Benjamin, who was too young to face death penalty, was sentenced to life
in prison. Mr Simmons was convicted of murder and sent to death row. He
told his friends that he thought he could get away with the crime because
he was a minor, according to the Missouri attorney general. On last
summer, the Mossouri Supreme Court ruled that Mr Simmonss death
penalty violated the U.S. Constitutions Eight Amendment against cruel
and unusual punishment and that Mr. Simmons was too young to be held
fully responsible for his crime. The Supreme Court has agreed to take up

the Simmons case this fall to reconsider whether executing people for
crimes committed when they were 16 or 17 is "cruel and unusual
punishment." Supreme Court in 1989 set the minimum age for the death
penalty at 16, the American Academy of Child and Adolescent Psychiatry,
the American Psychiatric Association and the American Society for
Adolescent Psychiatry recently issued statements opposing capital
punishment for juveniles. 19 states still permit executions of convicts as
young as 16. Most recently, Sean Sellers of Oklahoma was executed in
1999 at the age of 29 for a murder committed when he was 16.
There has been a strong opposition from a president of Justice for All
a Houston, non-profit victim advocacy group, Diane Clement.

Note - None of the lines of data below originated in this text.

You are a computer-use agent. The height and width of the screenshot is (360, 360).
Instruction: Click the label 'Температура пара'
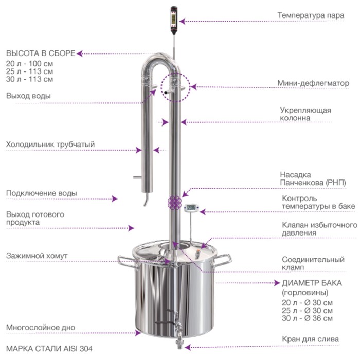pyautogui.click(x=311, y=15)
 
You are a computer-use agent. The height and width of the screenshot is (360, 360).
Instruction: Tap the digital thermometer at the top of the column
pyautogui.click(x=174, y=20)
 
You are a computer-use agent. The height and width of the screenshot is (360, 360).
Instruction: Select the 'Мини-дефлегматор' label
pyautogui.click(x=313, y=83)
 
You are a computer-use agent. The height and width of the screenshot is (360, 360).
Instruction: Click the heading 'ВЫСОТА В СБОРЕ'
pyautogui.click(x=41, y=53)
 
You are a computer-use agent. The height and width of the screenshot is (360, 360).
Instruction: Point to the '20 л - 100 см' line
pyautogui.click(x=29, y=64)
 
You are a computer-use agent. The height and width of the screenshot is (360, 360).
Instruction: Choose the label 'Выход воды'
pyautogui.click(x=28, y=96)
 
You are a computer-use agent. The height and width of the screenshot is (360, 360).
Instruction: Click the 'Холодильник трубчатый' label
pyautogui.click(x=50, y=145)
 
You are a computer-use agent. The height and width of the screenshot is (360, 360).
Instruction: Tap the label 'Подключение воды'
pyautogui.click(x=42, y=193)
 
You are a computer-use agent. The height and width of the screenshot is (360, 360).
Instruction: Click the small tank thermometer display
pyautogui.click(x=191, y=208)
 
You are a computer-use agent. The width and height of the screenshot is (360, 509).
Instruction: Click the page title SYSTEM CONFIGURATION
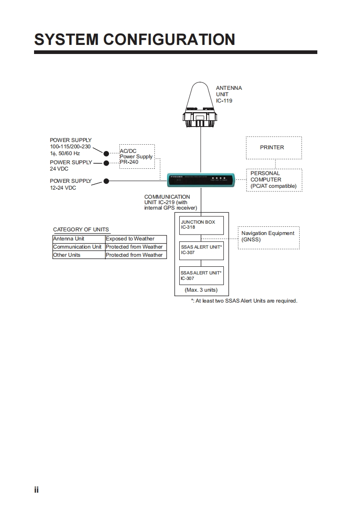134,39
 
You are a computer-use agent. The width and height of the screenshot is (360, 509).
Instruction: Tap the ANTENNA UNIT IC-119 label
229,94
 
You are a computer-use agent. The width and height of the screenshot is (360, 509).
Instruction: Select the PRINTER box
273,147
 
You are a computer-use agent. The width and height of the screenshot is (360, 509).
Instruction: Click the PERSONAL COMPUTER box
274,180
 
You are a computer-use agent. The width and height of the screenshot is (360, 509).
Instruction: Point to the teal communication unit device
201,180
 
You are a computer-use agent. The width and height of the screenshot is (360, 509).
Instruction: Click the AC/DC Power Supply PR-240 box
137,157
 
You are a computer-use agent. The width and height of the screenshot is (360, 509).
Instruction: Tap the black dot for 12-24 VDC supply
106,181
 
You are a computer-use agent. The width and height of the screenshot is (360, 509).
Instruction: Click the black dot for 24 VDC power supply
106,163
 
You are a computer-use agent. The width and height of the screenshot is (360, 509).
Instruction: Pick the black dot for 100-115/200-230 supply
106,154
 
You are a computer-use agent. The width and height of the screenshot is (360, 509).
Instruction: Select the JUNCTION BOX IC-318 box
202,225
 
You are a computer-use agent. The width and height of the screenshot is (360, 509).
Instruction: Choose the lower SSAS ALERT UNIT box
202,275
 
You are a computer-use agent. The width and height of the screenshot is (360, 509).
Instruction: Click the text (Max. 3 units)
201,290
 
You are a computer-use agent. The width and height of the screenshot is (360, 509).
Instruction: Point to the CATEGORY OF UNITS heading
81,230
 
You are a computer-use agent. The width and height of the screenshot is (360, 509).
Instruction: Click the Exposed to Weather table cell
136,239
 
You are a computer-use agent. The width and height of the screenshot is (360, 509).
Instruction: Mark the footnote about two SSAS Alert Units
244,301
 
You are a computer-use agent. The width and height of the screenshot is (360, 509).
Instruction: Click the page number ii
36,490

She stated
that this is only an effort by those in the scientific community who oppose
the death penalty to use science to argue their position. However, a child
psychiatrist and professor of psychiatry at the University of Vermont made
a statement saying that "Kids may know the difference between right and
wrong, but that does not stop them from doing dumb and dangerous
things that they would never think of doing as adults," The crimes they
commit are undeniably horrible, and those convicted should be punished,
but not to the point and stage to be put them into a deadly death
To conclude, the Supreme Court have finally abolished the death
penalty for convicted killers who committed their crimes before the age of
18. The practice will also be banned for any future crimes. They had finally
come to a conclusion that, 18 is the age at which the line for death
eligibility ought rest. Also, 18 is the point where society draws the line for
many purposes between childhood and adulthood.